→ **Exercise**:
Reproduce the entire blog entry about Creation East 2003 word for word, with no changes.

Sunday, June 29, 2003

In A Van...Down by the River:

Yes, ladies and gents, I spent the last 4 days in a van... not just any van, but my van. And I didn't just stay anywhere, no. I was at Creation East 2003! I had a wonderful time, moshed, skanked, and screamed till my my feet and throat hurt. I saw many wonderful bands and people too.

The best thing about the week/end was the time I got to spend to spend with God. Yeah, the bands were cool and I got to meet some cool kids and hang out with friends from school....but nothing compares to those moment when it was just me and and my Abba. (if you don't know... Abba means Daddy in Hebrew...and by Daddy I mean God) The biggest moment of complete abandon came on my drive home.

I was listening to Five Iron Frenzy's final album, The End is Near, for the first time through and it was the last song. As I had scanned the CD insert, I noticed that the final song ends with the ending to my favorite song and anthem, Every New Day. I decided that I was going to type out the lyrics for you to all understand the place I was. Here I am driving, stratchy throat screaming the closing words at the top of my lungs with as much abandon and tears as one can have while driving....

On Distant Shores:

I have been scared so deep by life and cold despair, and brittle bones were broken far beyond repair. I have leveled lies so deep, the truth may never find. And inside my faithless heart, I stole things never mine.

If mercy falls upon the broken and the poor, Dear Father, I will see you, there on distant shores.

→ **Data lines**:

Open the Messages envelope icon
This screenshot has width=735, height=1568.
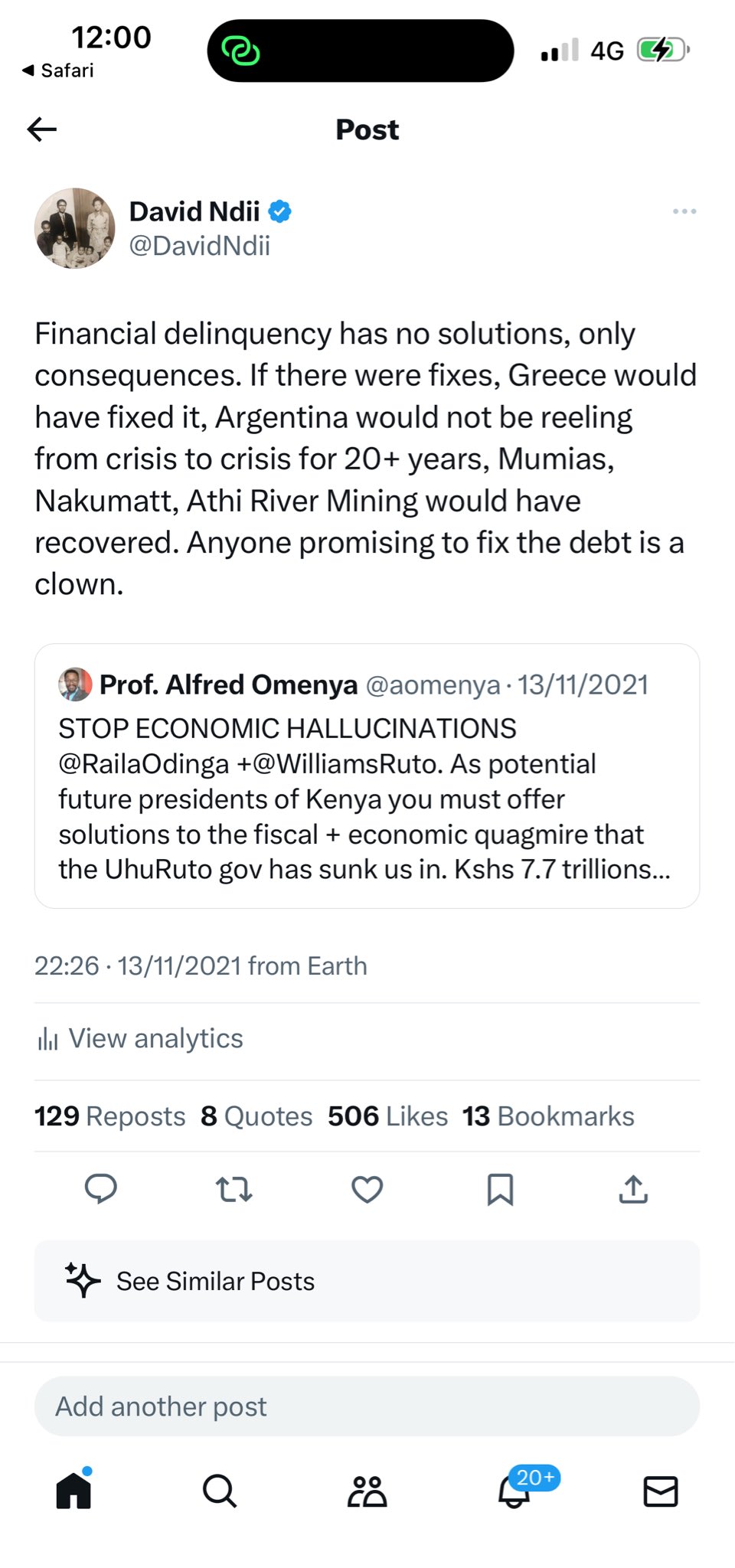pos(660,1491)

→ **Result of this task**:
Sunday, June 29, 2003

In A Van...Down by the River:

Yes, ladies and gents, I spent the last 4 days in a van... not just any van, but my van. And I didn't just stay anywhere, no. I was at Creation East 2003! I had a wonderful time, moshed, skanked, and screamed till my my feet and throat hurt. I saw many wonderful bands and people too.

The best thing about the week/end was the time I got to spend to spend with God. Yeah, the bands were cool and I got to meet some cool kids and hang out with friends from school....but nothing compares to those moment when it was just me and and my Abba. (if you don't know... Abba means Daddy in Hebrew...and by Daddy I mean God) The biggest moment of complete abandon came on my drive home.

I was listening to Five Iron Frenzy's final album, The End is Near, for the first time through and it was the last song. As I had scanned the CD insert, I noticed that the final song ends with the ending to my favorite song and anthem, Every New Day. I decided that I was going to type out the lyrics for you to all understand the place I was. Here I am driving, stratchy throat screaming the closing words at the top of my lungs with as much abandon and tears as one can have while driving....

On Distant Shores:

I have been scared so deep by life and cold despair, and brittle bones were broken far beyond repair. I have leveled lies so deep, the truth may never find. And inside my faithless heart, I stole things never mine.

If mercy falls upon the broken and the poor, Dear Father, I will see you, there on distant shores.